# Facebook



## bruc101 (Sep 13, 2008)

I've got a friend and his wife retiring from teaching in a few months that do some woodworking and other craft things. They asked my wife and me about a Facebook page at dinner tonight and neither of us could help them because no one in our family does FB. Our girls have blogs but they're Wordpress blogs hosted on one of their moms servers.

My wife is going to build them a Wordpress website and teach them how to do their own updates but they need FB also to promote their website and crafts as a back link.

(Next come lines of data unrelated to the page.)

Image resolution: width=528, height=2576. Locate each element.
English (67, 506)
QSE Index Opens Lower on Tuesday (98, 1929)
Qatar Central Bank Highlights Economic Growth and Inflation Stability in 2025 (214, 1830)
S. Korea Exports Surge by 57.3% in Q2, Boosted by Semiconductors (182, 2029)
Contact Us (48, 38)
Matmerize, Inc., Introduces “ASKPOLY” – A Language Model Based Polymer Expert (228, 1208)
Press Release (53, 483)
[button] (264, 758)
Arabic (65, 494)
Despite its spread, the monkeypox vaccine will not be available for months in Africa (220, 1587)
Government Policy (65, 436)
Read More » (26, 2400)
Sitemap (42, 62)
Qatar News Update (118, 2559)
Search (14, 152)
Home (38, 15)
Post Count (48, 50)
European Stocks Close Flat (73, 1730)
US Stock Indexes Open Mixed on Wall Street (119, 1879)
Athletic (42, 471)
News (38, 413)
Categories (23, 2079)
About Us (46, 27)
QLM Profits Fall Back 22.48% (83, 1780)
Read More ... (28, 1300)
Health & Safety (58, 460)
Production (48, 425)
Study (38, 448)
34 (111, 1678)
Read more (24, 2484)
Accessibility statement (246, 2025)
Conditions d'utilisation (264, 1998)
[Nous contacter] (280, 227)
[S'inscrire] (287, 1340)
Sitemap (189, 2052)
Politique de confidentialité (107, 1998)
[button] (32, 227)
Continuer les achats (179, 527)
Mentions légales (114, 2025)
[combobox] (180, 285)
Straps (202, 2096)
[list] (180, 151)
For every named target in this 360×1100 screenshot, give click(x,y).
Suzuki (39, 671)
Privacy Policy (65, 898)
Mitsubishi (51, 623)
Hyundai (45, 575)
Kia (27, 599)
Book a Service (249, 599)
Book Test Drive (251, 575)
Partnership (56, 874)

Any of you jocks that use FB that could give me some useful information to pass on to them would be greatly appreciated.

Thanks in advance.


----------



## lew (Feb 13, 2008)

You might start here- https://www.facebook.com/business/learn/set-up-facebook-page


----------



## bruc101 (Sep 13, 2008)

Thanks Lew. I passed your link on to them.


----------



## woodworkingprincipal (Jul 1, 2012)

Also, there are many FB sale sites. (Arlington Resale, Better than ebay, Bartlett Furniture Resale, and on and on) I live near Memphis and there are probably 50 FB sale sites here. I use them to sell adirondack chairs, deck coolers and other products. As a retired teacher and principal, these sites, which are free, keep me incredibly busy around golf and a little travel. Have them do a little searching for resale sites. Might be a good thing for them….....


----------



## helluvawreck (Jul 21, 2010)

Lynda.com is a great place to learn anything there is to know about websites.

helluvawreck aka Charles
http://woodworkingexpo.wordpress.com


----------